- _What is required_: Make an exact copy of the records, with the pictures left out.

============

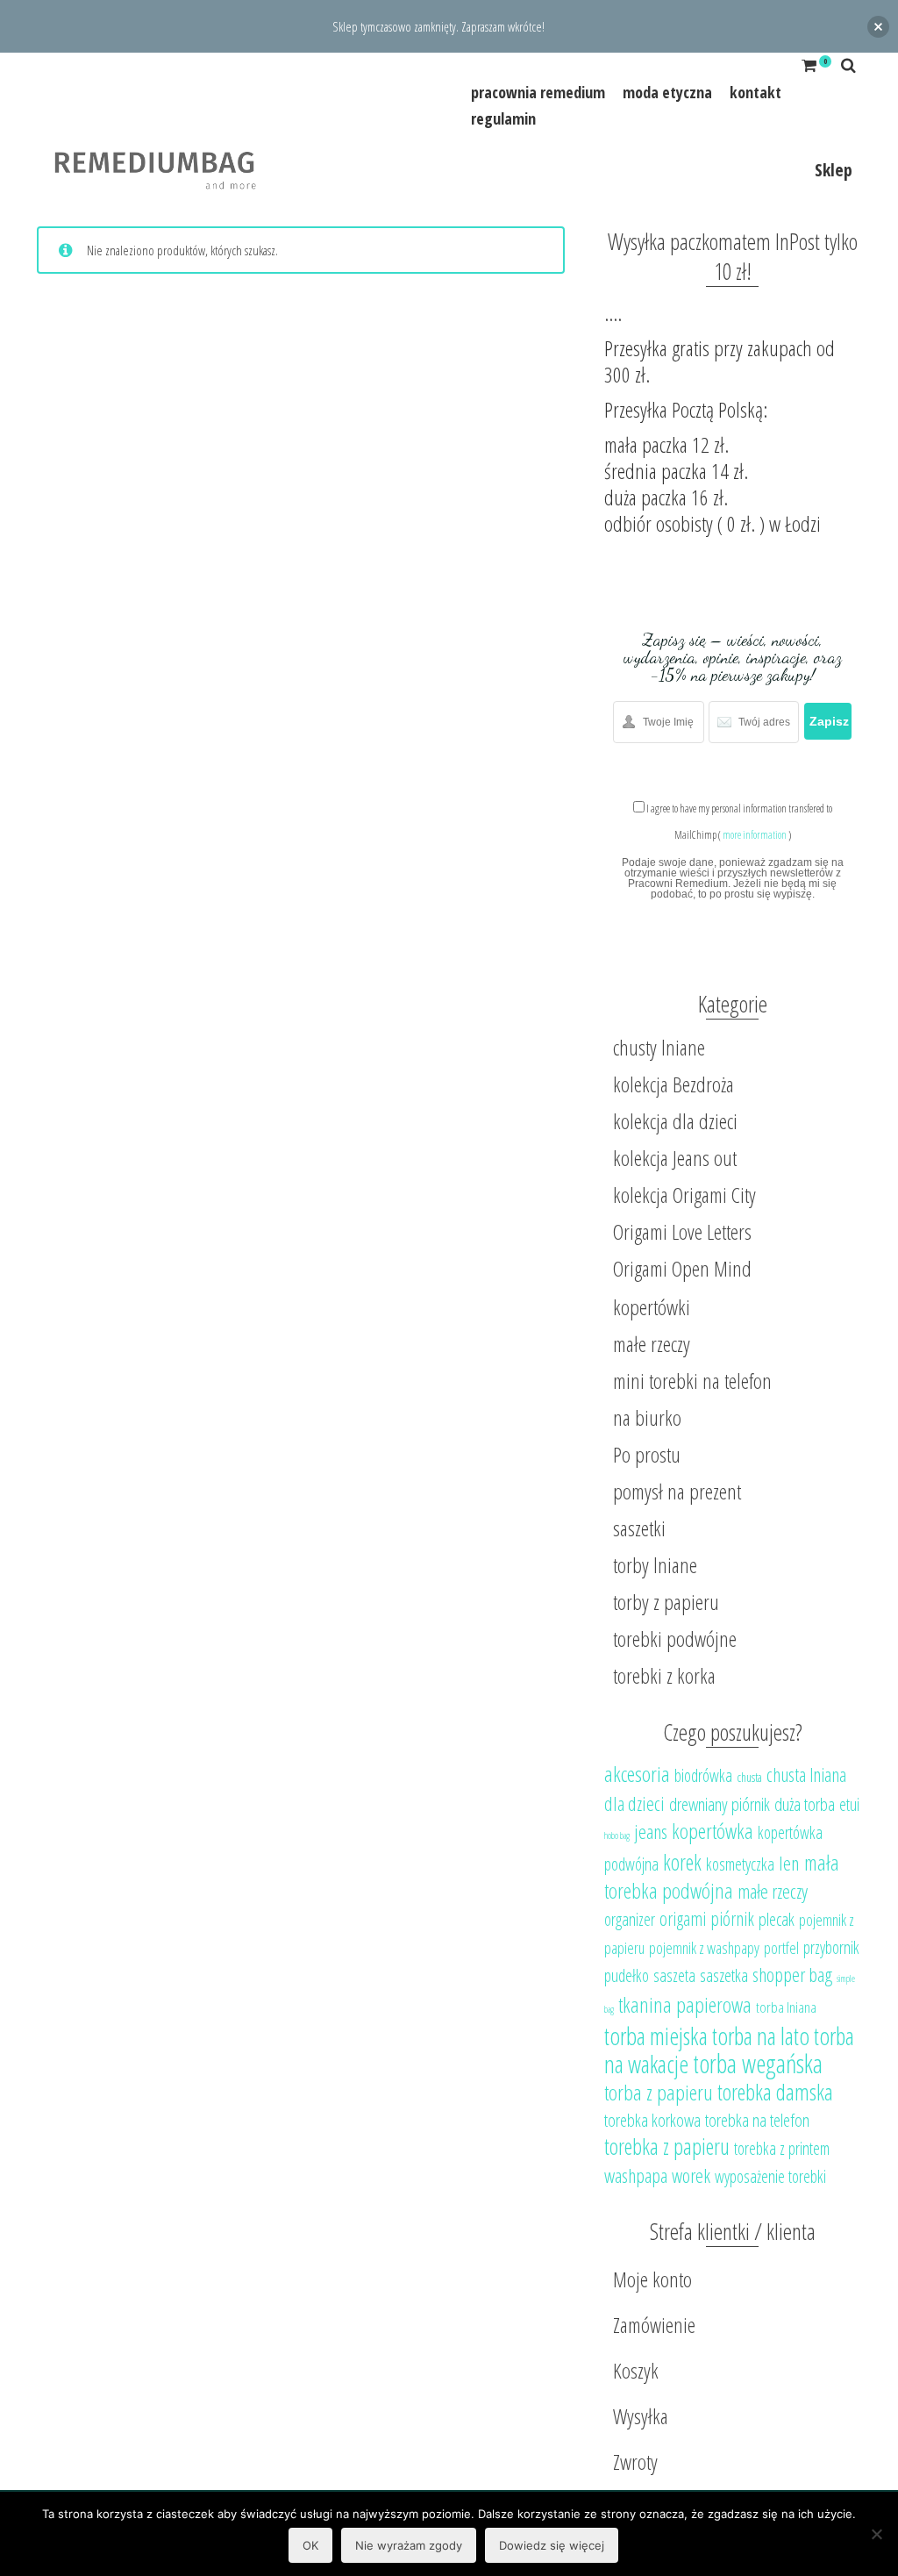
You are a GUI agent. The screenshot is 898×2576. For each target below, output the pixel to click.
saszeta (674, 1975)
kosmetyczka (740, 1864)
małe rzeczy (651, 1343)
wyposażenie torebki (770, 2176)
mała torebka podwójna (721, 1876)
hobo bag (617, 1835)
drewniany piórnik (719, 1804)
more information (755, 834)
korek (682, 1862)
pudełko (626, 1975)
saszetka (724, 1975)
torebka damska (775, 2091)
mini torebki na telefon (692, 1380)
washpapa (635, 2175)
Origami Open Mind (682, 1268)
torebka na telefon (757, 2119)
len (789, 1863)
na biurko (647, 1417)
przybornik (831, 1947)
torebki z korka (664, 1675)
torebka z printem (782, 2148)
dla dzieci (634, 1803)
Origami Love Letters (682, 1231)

============

- _Response to this task_:
You are a GUI agent. The screenshot is 898×2576. For each target below, output the pixel to click.
saszeta (674, 1975)
kosmetyczka (740, 1864)
małe rzeczy (651, 1343)
wyposażenie torebki (770, 2176)
mała torebka podwójna (721, 1876)
hobo bag (617, 1835)
drewniany piórnik (719, 1804)
more information (755, 834)
korek (682, 1862)
pudełko (626, 1975)
saszetka (724, 1975)
torebka damska (775, 2091)
mini torebki na telefon (692, 1380)
washpapa (635, 2175)
Origami Open Mind (682, 1268)
torebka na telefon (757, 2119)
len (789, 1863)
na biurko (647, 1417)
przybornik (831, 1947)
torebki z korka (664, 1675)
torebka z printem (782, 2148)
dla dzieci (634, 1803)
Origami Love Letters (682, 1231)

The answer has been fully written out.